Stanley Blair

Profile
- Position: Defensive back

Personal information
- Born: July 4, 1964 (age 62) Pine Bluff, Arkansas, U.S.

Career information
- College: Southeastern Oklahoma State University

Career history
- 1986: New Orleans Saints*
- 1987–89: Edmonton Eskimos
- 1990: Phoenix Cardinals
- 1991: San Francisco 49ers*
- * Offseason or practice squad member only

Awards and highlights
- Grey Cup champion (1987); Jackie Parker Trophy (1987); 2× CFL All-Star (1988, 1989);
- Stats at Pro Football Reference

= Stanley Blair =

American gridiron football player (born 1964)

Stanley Blair (born July 4, 1964) is a former all-star and Grey Cup champion Canadian Football League (CFL) cornerback.

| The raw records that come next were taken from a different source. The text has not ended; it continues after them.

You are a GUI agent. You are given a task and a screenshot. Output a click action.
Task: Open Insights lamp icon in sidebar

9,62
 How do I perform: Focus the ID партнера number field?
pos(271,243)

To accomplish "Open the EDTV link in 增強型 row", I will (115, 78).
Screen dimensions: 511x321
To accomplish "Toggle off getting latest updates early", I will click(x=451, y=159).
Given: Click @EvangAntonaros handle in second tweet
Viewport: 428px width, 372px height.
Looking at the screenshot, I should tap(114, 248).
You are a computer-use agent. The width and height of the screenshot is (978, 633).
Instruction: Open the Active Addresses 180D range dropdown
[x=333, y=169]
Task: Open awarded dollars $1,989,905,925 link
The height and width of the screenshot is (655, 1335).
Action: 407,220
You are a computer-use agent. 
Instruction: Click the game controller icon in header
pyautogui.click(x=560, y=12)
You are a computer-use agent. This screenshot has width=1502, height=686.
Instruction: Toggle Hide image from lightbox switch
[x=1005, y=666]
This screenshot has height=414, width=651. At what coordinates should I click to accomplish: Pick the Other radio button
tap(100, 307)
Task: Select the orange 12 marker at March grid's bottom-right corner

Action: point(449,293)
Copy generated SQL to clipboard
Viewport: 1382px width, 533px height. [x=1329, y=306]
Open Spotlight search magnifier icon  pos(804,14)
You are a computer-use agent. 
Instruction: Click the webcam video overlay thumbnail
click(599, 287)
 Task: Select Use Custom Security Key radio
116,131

Coming out of the Southeastern Oklahoma State University football program, Blair joined the Edmonton Eskimos in 1987 and took the CFL by storm, capturing the Jackie Parker Trophy as best rookie in the West and winning a Grey Cup. His blocked kick in the 75th Grey Cup classic was instrumental. He played two more seasons in Edmonton and was selected as an all-star in each. He was courted by many National Football League teams, but signed with the Phoenix Cardinals and played only 5 games with them before injuries ended his career.